> **Source**
* begin *

Athens, Ga. – Television is in the throes of “transition and confusion,” according to a report just released by the Peabody Awards in the wake of its inaugural University of Georgia Peabody/Loyless Seminar which assessed the state of TV.

The report encapsulates the observations, analysis and suggestions of a group of distinguished communications scholars and television critics gathered by Peabody Awards director Horace Newcomb in October at UGA’s Peabody Center for Media and Society.

The report, available in full at www.peabody.uga.edu under “Events & News,” describes a radically realigned video environment in which narrowcast niche channels and the World Wide Web have splintered once-massive audiences into sharply defined taste publics whose members define themselves by special interests, leisure preferences, political affiliation or other specific characteristics, and who need never experience content, styles, values or commitments that counter or contradict their own.

Conceding the reality that television will rarely again provide audiences with shared experiences that give them a sense of national community, the Peabody/Loyless report goes on to outline how fragmentation is affecting how and what we get in the way of news, information and entertainment. It also recommends steps that could be taken to bring more common ground – and common good – back to the medium.

* end *

> **Recorded data**

* begin *

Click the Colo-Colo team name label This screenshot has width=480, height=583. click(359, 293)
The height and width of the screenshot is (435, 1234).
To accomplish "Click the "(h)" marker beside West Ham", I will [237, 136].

* end *
* begin *

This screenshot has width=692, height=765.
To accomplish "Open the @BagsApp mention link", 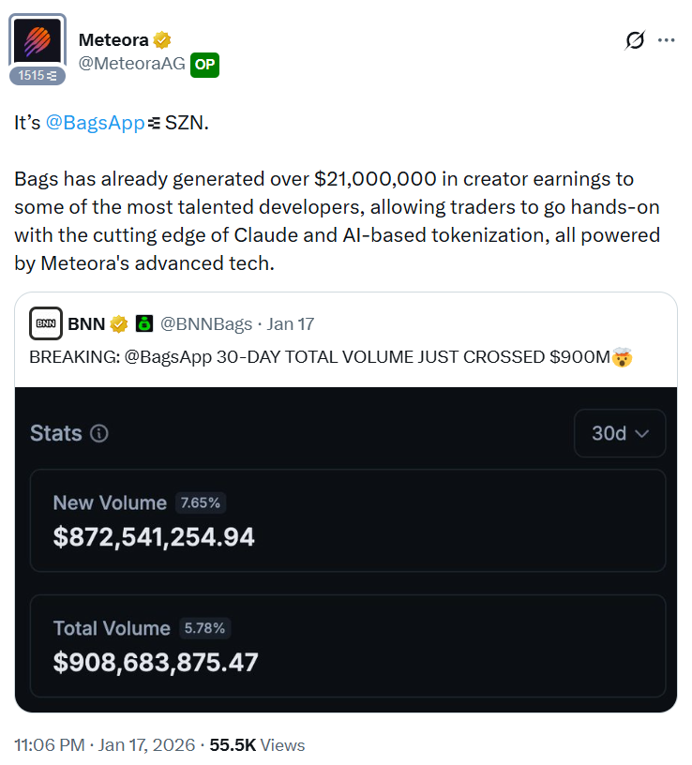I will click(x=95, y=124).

* end *

> **Parts of the exercise**
• a. In the release about the Peabody/Loyless television report, who gathered the group of scholars and critics?
• b. From the release about the Peabody/Loyless television report, extract the passage between "The report encapsulates" and "Media and Society.", inclusive.

> **Solutions in order**
• a. Peabody Awards director Horace Newcomb.

• b.
The report encapsulates the observations, analysis and suggestions of a group of distinguished communications scholars and television critics gathered by Peabody Awards director Horace Newcomb in October at UGA’s Peabody Center for Media and Society.